▸ **RECORDED INFORMATION**:
┌──

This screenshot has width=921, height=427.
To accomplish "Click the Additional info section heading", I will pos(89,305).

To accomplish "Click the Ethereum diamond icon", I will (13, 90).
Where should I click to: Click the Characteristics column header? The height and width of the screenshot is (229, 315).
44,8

└──
┌──

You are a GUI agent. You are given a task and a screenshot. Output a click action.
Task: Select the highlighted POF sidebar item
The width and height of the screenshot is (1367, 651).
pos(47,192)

└──
┌──

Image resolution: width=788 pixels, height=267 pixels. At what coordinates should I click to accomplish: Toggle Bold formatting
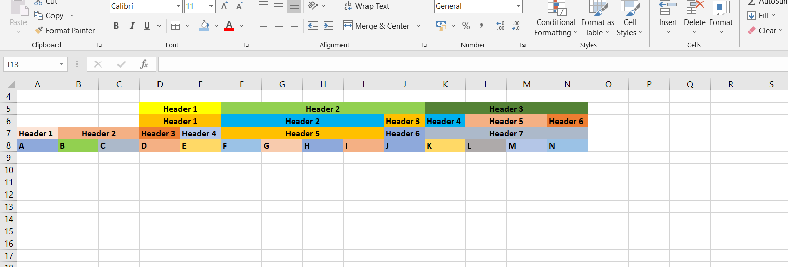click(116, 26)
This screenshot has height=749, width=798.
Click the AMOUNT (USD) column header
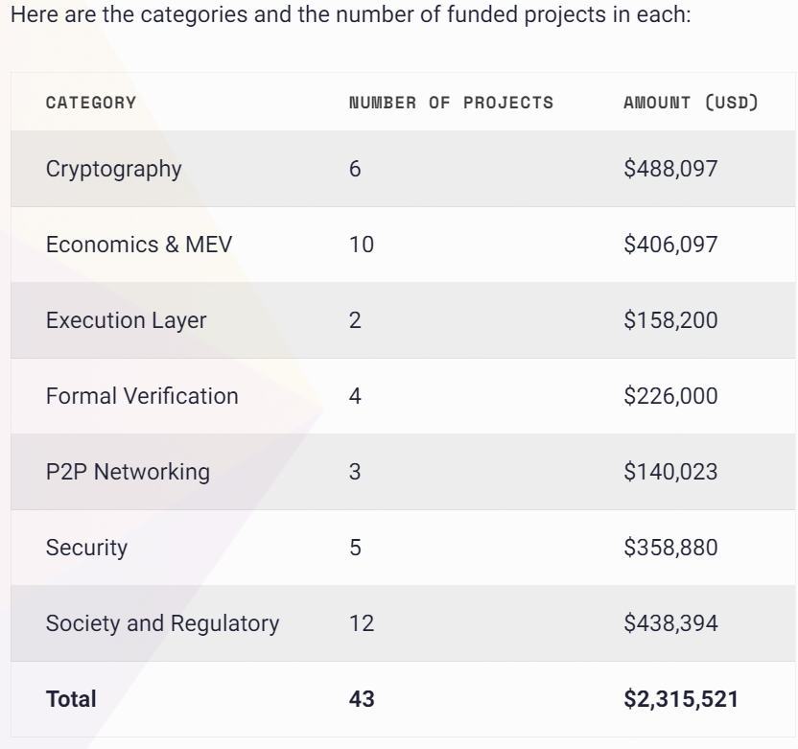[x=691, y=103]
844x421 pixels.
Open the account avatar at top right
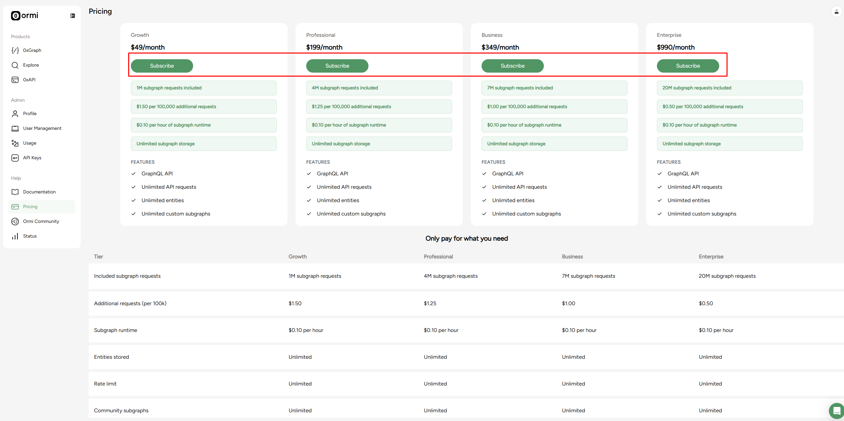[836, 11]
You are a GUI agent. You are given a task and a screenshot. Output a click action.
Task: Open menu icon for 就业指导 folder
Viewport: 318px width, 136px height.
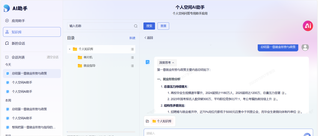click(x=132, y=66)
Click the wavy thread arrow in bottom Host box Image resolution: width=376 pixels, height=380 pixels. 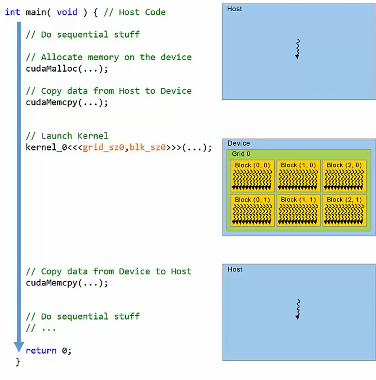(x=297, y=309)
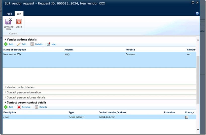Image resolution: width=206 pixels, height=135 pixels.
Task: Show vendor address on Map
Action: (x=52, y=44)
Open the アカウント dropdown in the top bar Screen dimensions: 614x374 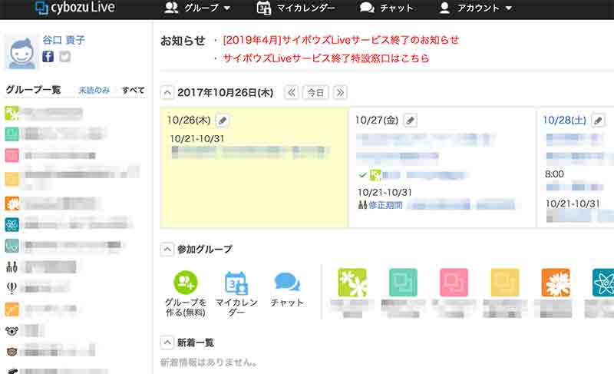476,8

└──

Which lines in the entries above contain the word "should"? Pick out each one and copy it in full, treating uppercase and lowercase as different.

Where should I click to: Click the Characteristics column header? The height and width of the screenshot is (229, 315).
Image resolution: width=788 pixels, height=267 pixels. At what coordinates should I click to accomplish: Toggle Bold formatting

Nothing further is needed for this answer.